**WHAT THE TASK ASKS:** Copy the entries below line for line, with no changes at all.

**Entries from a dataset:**
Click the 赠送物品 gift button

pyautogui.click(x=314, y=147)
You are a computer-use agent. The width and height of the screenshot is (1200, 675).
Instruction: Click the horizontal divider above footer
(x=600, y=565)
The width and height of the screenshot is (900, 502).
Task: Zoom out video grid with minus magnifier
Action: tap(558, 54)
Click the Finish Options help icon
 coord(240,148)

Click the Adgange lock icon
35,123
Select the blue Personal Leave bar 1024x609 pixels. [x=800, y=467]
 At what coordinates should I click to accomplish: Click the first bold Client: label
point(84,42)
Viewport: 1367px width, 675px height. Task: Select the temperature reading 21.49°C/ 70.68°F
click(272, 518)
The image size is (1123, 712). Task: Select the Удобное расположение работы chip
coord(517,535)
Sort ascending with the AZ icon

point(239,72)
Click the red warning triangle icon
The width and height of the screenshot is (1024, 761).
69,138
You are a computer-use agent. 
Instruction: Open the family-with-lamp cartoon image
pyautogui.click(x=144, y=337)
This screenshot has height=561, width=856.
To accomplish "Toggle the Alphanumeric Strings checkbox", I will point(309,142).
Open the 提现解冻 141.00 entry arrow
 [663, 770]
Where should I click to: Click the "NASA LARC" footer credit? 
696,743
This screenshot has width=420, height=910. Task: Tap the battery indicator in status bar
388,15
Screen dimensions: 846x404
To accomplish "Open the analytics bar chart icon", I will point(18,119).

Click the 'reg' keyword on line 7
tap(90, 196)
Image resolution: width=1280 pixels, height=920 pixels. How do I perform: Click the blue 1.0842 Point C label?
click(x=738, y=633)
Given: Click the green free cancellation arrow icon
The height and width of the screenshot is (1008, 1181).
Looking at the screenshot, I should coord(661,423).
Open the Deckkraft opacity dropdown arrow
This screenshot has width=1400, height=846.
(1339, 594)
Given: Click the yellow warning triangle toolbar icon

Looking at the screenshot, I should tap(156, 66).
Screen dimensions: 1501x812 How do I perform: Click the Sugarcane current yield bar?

**ANSWER TO THE PROBLEM:**
Click the 赠送物品 gift button

pyautogui.click(x=314, y=147)
You are a computer-use agent. The width and height of the screenshot is (1200, 675).
Instruction: Click the horizontal divider above footer
(x=600, y=565)
The width and height of the screenshot is (900, 502).
Task: Zoom out video grid with minus magnifier
Action: tap(558, 54)
Click the Finish Options help icon
 coord(240,148)

Click the Adgange lock icon
35,123
Select the blue Personal Leave bar 1024x609 pixels. [x=800, y=467]
 At what coordinates should I click to accomplish: Click the first bold Client: label
point(84,42)
Viewport: 1367px width, 675px height. Task: Select the temperature reading 21.49°C/ 70.68°F
click(272, 518)
The image size is (1123, 712). Task: Select the Удобное расположение работы chip
coord(517,535)
Sort ascending with the AZ icon

point(239,72)
Click the red warning triangle icon
The width and height of the screenshot is (1024, 761).
69,138
You are a computer-use agent. 
Instruction: Open the family-with-lamp cartoon image
pyautogui.click(x=144, y=337)
This screenshot has height=561, width=856.
To accomplish "Toggle the Alphanumeric Strings checkbox", I will point(309,142).
Open the 提现解冻 141.00 entry arrow
 [663, 770]
Where should I click to: Click the "NASA LARC" footer credit? 
696,743
This screenshot has width=420, height=910. Task: Tap the battery indicator in status bar
388,15
Screen dimensions: 846x404
To accomplish "Open the analytics bar chart icon", I will point(18,119).

Click the 'reg' keyword on line 7
tap(90, 196)
Image resolution: width=1280 pixels, height=920 pixels. How do I perform: Click the blue 1.0842 Point C label?
click(x=738, y=633)
Given: Click the green free cancellation arrow icon
The height and width of the screenshot is (1008, 1181).
Looking at the screenshot, I should coord(661,423).
Open the Deckkraft opacity dropdown arrow
This screenshot has width=1400, height=846.
(1339, 594)
Given: Click the yellow warning triangle toolbar icon

Looking at the screenshot, I should tap(156, 66).
Screen dimensions: 1501x812 How do I perform: Click the Sugarcane current yield bar?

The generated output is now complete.